Apple is at least considering a pen/stylus-based input system (as well as voice recognition) for future Macs. A patent (number 7894641) for a method and apparatus for acquiring and organizing ink information in pen-aware computer systems has appeared at the US Patent & Trademark Office.
An ink manager running at a computer system receives ink information entered at a pen-based input/display device and accumulates the ink information into ink strokes. The ink manager communicates with a handwriting recognition engine and includes an ink phrase termination engine that is configured to detect the occurrence of one or more ink phrase termination events by examining the ink information.
Upon the occurrence of an ink phrase termination event, the ink manager notifies the handwriting recognition engine and organizes the preceding ink strokes into an ink phrase data structure. The ink manager may also pass the ink phrase to an application executing on the computer system that is associated with the ink information, and it, in response, may return a reference pointer and a recognition context to the ink manager. The reference pointer and recognition context are then appended to the ink phrase data structure. The inventors are Larry S. Yaeger, Richard W. Fabrick II and Giulia M. Pagallo.
Here's Apple's background and summary of the invention: "Computers, such as personal computers, often include one or more input devices, such as a keyboard and a mouse, that allow a user to control the computer. More sophisticated input devices include voice-recognition input systems and 'pen' or stylus based input systems. With pen-based input systems, the user relies on his or her own handwriting or drawing to control or operate the computer.

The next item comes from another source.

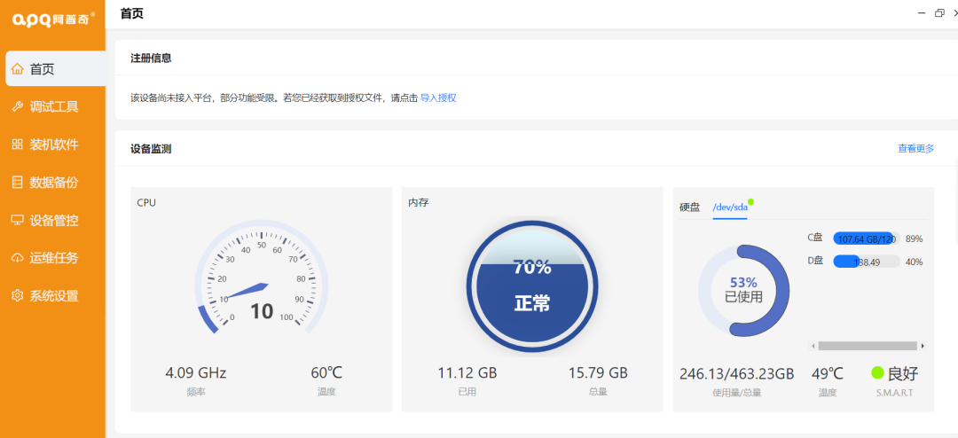The width and height of the screenshot is (958, 438).
Task: Click the wrench icon for 调试工具
Action: pos(18,106)
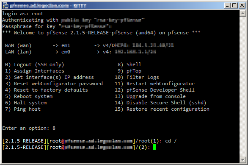Minimize the PuTTY terminal window

[227, 6]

These input systems typically include a hardware device called a 'tablet' that is connected to the serial port of the computer. The tablet may include an integrated display screen so that the tablet can serve as both an input and an output device. When operating as an input device, the tablet senses the position of the tip of the pen as it moves across the tablet surface and provides this information to the computer's central processing unit. To provide the user with visual feedback as the pen moves, the computer typically displays 'ink' (i.e., a path of pixels tracing the pen's movement) simulating the ink dropped by a real pen. If the tablet has an integrated display screen, this electronic ink is typically drawn directly beneath the tip of the moving pen. For an opaque, input-only tablet, the ink is typically drawn on a normal computer screen to which the tablet has been 'mapped.'Whether integrated with the tablet or not, the screen typically displays standard computer-generated information, such as text, images, icons and so forth.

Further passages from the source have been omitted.